■ **GIVEN TASK A**
Reproduce the listing below verbatim, from its first line through the line containing "will pyautogui.click(x=30, y=39).".

■ **EXCERPT PROVIDED**
* BEGIN *

Post-Spokeo some courts have acknowledged that the prohibitions in the TCPA are distinguishable from the FCRA's procedural requirements. When enacting the TCPA, Congress recognized that the interruption, intrusion, and invasion of privacy caused by unwanted communications can rise to the level of a nuisance which is actionable under the law. See, Maraan v. Dish Network, LLC, 1:13-CV-00436, 2014 WL 6603233, at *3 (S.D. Ohio. Ov. 19, 2014). Mims v. Arrow Financial Services, LLC, 565 U.S. 368, 384 (citing 137 Cong. Rec. 30821-30822 (1991)); H.R. Rep. 102-317, 2 (1991); S. Rep. 102-178, 1 (1991)). Some have gone so far as to hold that "unlike FCRA violations. TCPA violation necessarily cause harm to consumers." Smith v. Blue Shield of California Life & Health Ins. Co., 228 F.Supp. 3d 1056, 1062 (C.D. Cal. 2017); see also, LaVigne v. First Community Bancshares, Inc., 215 F.Supp.3d 1138, 1147 (D.N.M. 2016); Wilkes v. CareSource Management Group Co., NO. 4:16-CV_038 JD, 2016 WL 7179298, *5 (N.D. Ind. Dec. 9, 2016). The harms inherent in a TCPA violation can include "(1) invasion of privacy, (2) intrusion upon and occupation of the capacity of the consumer's cell phone, and (3) wasting the consumer's time . . . ." Mey v. Got Warranty, Inc., 193 F.Supp.3d 641, 645 (N.D. W. Va. June 30, 2016). In fact, most courts have found that when a plaintiff alleges an invasion of privacy under the TCPA, Article III standing exists even in the absence of any economic harm. Hamza v. Dunhams Athleisure Corp., NO. 16-11641, 2017 WL 1077895, *4 (E.D. Mich. Mar. 22, 2017). Courts have also found standing under the TCPA when a Plaintiff alleges monetary losses, opportunity losses (potential for missed calls), stress or wear and tear on the system through unwanted use, and the nuisance of interruptions. Progressive Health & Rehab Corp. v. Strategy Anesthesia, LLC, 271 F.Supp. 3d 941 (S.D. Ohio 2017); Swetlic Chiropractic & Rehab. Ctr., Inc. v. Foot Levelers, Inc., 235 F.Supp. 3d 882, 888 (S.D. Ohio 2017).

* END *

■ **GIVEN DATA**
* BEGIN *

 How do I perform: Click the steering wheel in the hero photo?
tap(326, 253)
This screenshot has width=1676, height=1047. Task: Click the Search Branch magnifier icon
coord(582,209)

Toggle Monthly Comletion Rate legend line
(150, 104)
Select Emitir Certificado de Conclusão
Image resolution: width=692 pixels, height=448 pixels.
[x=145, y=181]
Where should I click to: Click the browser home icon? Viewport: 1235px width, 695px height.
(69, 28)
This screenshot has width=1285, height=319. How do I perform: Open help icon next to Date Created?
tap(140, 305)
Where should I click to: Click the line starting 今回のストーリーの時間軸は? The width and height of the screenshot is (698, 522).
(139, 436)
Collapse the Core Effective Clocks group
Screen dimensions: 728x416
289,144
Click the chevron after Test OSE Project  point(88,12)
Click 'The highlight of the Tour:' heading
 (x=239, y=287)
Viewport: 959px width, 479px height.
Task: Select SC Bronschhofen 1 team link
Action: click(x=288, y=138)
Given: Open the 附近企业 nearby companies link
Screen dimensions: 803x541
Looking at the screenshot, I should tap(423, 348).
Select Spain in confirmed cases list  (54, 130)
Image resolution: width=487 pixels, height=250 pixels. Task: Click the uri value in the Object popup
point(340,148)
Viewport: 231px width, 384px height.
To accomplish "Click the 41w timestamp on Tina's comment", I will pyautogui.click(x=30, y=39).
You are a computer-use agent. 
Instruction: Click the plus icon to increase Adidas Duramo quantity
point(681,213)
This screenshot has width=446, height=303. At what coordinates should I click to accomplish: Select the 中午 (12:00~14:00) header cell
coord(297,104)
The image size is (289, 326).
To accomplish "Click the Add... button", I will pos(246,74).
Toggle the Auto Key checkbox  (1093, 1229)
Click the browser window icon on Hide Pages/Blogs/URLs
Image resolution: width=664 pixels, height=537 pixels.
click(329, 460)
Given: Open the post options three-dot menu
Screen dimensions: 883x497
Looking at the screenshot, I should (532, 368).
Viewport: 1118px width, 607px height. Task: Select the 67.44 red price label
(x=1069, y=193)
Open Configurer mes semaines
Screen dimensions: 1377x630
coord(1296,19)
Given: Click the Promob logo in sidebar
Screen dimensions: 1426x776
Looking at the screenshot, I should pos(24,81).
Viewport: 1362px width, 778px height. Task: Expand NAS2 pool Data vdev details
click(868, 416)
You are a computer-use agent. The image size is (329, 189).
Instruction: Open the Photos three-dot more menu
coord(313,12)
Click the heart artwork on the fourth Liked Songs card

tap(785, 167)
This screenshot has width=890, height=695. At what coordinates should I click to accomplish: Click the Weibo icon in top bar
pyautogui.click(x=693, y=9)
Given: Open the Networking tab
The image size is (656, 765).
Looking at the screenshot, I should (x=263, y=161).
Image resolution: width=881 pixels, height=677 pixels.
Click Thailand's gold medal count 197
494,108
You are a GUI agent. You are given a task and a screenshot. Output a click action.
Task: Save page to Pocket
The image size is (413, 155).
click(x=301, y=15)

* END *

■ **GIVEN TASK B**
According to the passage on TCPA standing, what three harms can be inherent in a TCPA violation?

■ **TASK RESPONSE A**
 How do I perform: Click the steering wheel in the hero photo?
tap(326, 253)
This screenshot has width=1676, height=1047. Task: Click the Search Branch magnifier icon
coord(582,209)

Toggle Monthly Comletion Rate legend line
(150, 104)
Select Emitir Certificado de Conclusão
Image resolution: width=692 pixels, height=448 pixels.
[x=145, y=181]
Where should I click to: Click the browser home icon? Viewport: 1235px width, 695px height.
(69, 28)
This screenshot has width=1285, height=319. How do I perform: Open help icon next to Date Created?
tap(140, 305)
Where should I click to: Click the line starting 今回のストーリーの時間軸は? The width and height of the screenshot is (698, 522).
(139, 436)
Collapse the Core Effective Clocks group
Screen dimensions: 728x416
289,144
Click the chevron after Test OSE Project  point(88,12)
Click 'The highlight of the Tour:' heading
 (x=239, y=287)
Viewport: 959px width, 479px height.
Task: Select SC Bronschhofen 1 team link
Action: click(x=288, y=138)
Given: Open the 附近企业 nearby companies link
Screen dimensions: 803x541
Looking at the screenshot, I should tap(423, 348).
Select Spain in confirmed cases list  (54, 130)
Image resolution: width=487 pixels, height=250 pixels. Task: Click the uri value in the Object popup
point(340,148)
Viewport: 231px width, 384px height.
To accomplish "Click the 41w timestamp on Tina's comment", I will pyautogui.click(x=30, y=39).

■ **TASK RESPONSE B**
Invasion of privacy, intrusion upon and occupation of the capacity of the consumer's cell phone, and wasting the consumer's time.